Tanners still need a lot of water. "But it makes a difference whether I use it where there is an abundance of water or in areas where water is scarce," Heinen explained. "Fortunately, we have a lot of water in Germany."
Yet he uses it as sparingly as possible. In his factory, about 100 liters of water per square meter of finished leather are used. Conventional tanneries consume three to four times as much. And of course he cleans it thoroughly before it is returned to the natural water cycle.
The technology for this has been available for years, according to the entrepreneur, "yet only a few use it." Here, too, Heinen said, "You have to want to implement all these measures."
And what about energy? In order to improve the energy balance and reduce CO2 emissions, Heinen relies on natural gas as an energy supplier and generates electricity in its own combined heat and power plant. Waste heat will also continue to be used and enables an energy efficiency of 97 to 98 percent.

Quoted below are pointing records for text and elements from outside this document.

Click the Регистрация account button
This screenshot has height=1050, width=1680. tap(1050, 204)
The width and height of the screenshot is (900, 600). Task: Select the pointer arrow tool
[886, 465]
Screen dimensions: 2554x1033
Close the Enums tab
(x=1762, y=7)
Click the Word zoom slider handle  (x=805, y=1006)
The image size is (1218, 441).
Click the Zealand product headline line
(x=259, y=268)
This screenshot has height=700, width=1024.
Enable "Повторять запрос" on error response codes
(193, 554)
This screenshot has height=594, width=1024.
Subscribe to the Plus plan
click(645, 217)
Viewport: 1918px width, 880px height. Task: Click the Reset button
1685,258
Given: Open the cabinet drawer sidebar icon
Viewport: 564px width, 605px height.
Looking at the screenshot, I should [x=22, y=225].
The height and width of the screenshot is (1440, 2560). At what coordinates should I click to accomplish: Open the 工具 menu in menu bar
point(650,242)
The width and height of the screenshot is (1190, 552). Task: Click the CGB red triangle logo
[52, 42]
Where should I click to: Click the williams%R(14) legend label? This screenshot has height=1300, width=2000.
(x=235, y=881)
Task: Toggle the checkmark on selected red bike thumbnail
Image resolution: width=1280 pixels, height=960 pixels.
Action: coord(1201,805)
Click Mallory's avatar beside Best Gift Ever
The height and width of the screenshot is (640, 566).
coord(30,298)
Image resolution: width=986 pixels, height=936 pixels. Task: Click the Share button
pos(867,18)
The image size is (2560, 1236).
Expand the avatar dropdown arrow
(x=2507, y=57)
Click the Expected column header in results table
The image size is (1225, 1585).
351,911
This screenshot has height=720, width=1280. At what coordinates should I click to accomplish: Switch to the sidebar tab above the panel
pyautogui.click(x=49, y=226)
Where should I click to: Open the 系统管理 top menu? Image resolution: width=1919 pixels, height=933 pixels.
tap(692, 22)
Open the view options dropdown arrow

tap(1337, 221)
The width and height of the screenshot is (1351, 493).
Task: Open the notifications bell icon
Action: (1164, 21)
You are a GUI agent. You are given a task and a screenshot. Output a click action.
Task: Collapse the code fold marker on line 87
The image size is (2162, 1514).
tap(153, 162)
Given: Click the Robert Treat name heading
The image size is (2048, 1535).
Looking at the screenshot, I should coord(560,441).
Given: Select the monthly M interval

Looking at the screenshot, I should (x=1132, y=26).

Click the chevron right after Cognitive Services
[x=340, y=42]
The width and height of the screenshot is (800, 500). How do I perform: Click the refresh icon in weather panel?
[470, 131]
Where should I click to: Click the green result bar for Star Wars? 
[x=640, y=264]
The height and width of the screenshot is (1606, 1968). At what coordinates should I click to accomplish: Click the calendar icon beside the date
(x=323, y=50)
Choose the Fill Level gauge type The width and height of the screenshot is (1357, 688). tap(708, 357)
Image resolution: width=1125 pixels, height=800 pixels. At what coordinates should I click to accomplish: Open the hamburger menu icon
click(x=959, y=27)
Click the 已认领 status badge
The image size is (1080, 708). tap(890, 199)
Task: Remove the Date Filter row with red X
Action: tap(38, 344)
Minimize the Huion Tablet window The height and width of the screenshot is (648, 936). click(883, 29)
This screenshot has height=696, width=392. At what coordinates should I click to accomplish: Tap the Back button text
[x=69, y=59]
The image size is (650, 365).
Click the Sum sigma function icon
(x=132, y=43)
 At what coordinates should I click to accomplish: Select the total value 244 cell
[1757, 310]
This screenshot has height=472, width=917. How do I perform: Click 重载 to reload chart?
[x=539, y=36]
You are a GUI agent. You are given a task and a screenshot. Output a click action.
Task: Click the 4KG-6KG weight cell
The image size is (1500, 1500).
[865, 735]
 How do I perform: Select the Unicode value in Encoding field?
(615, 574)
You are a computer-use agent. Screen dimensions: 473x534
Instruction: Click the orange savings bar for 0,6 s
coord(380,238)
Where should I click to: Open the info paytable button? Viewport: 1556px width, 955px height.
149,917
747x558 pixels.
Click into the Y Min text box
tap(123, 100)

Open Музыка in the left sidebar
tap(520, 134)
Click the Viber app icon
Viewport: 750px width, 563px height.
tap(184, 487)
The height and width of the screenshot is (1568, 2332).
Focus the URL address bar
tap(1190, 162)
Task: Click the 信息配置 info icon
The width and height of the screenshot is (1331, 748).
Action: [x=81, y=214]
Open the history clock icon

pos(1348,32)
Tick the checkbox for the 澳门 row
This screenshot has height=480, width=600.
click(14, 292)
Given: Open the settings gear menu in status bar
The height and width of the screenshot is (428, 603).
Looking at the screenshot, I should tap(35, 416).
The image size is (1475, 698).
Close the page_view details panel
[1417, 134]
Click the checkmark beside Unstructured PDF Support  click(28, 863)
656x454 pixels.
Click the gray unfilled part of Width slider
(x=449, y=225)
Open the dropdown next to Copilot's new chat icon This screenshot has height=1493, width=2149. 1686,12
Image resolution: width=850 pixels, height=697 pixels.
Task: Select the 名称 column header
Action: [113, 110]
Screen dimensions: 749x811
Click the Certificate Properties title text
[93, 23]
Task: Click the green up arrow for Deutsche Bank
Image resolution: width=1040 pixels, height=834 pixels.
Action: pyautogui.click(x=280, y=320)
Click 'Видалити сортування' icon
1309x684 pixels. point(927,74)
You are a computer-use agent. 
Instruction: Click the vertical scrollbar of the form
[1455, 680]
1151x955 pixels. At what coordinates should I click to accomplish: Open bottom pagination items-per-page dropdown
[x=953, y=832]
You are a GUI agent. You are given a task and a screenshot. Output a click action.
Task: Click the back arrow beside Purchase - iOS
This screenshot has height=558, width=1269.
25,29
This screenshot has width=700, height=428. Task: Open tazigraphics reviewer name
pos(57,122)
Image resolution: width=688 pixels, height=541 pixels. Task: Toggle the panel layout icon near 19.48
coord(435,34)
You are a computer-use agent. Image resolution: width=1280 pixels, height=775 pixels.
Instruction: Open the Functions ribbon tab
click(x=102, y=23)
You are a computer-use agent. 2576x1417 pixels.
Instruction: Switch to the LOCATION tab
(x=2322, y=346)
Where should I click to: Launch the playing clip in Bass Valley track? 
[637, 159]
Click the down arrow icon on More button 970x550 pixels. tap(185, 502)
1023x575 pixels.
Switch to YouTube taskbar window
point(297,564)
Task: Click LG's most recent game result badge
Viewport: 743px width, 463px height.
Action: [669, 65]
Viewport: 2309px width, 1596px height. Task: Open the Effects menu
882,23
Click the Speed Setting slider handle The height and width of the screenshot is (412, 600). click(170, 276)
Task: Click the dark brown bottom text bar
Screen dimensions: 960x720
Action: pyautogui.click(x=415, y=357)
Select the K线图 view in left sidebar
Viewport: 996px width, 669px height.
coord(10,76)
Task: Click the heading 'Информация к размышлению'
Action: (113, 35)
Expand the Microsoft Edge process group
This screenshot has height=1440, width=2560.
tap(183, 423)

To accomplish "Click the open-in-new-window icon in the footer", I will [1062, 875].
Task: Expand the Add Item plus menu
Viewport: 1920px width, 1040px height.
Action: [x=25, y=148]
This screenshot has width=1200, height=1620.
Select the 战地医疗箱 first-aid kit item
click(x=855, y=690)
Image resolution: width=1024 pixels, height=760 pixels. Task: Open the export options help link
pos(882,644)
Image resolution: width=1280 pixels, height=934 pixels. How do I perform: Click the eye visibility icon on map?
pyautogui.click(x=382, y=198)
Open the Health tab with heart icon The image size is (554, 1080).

Further electricity purchases come from renewable energy sources. For every square meter of leather (equivalent to three to four pairs of shoes), Heinen uses two kilograms of CO2. To compensate for this value, Heinen supports reforestation programs.
What does it look like in the Far East? "In very bad cases, the value of the CO2 balance abroad is 10 times higher," Heinen reported. The sunny regions, on the other hand, which can cover their electricity with solar collectors, would have advantages.
Corporate Social Responsibility (CSR) is also part of the sustainability theme. The German regulations for social security and occupational health and safety of employees are considered particularly strict worldwide, not only with regard to the Far East. "North of us there is no more tannery for shoe leather, south only in Italy and some in the east. But even in comparison to Europe, there are relevant differences in the regulations," Heinen explained.
Outdoor brands account for one third of Heinen's customer base. Some of them have been working together with the leather factory for generations, such as Meindl. Lukas Meindl appreciates the quality of the leather: "High-quality leather is the most important component of a high-quality mountaineering boot and high quality is interpreted today as part of sustainability."
Good mountaineering boots can easily last ten to fifteen years with good care. If you have them resoled, you can extend their stability by another few years. "We put a lot of energy into a shoe, but we compensate this with its longevity," said Meindl.
In its identity line, Meindl also offers transparency as to the origin of the leather: the consumer can trace the exact farm from which the animal originated in the region by means of a code on the product. Meindl: "Only Heinen can do such a thing." The price of leather, on the other hand, does not scare the brands. Thomas Heinen: "We are not significantly more expensive and this shows that the ecological orientation of a tannery can be implemented."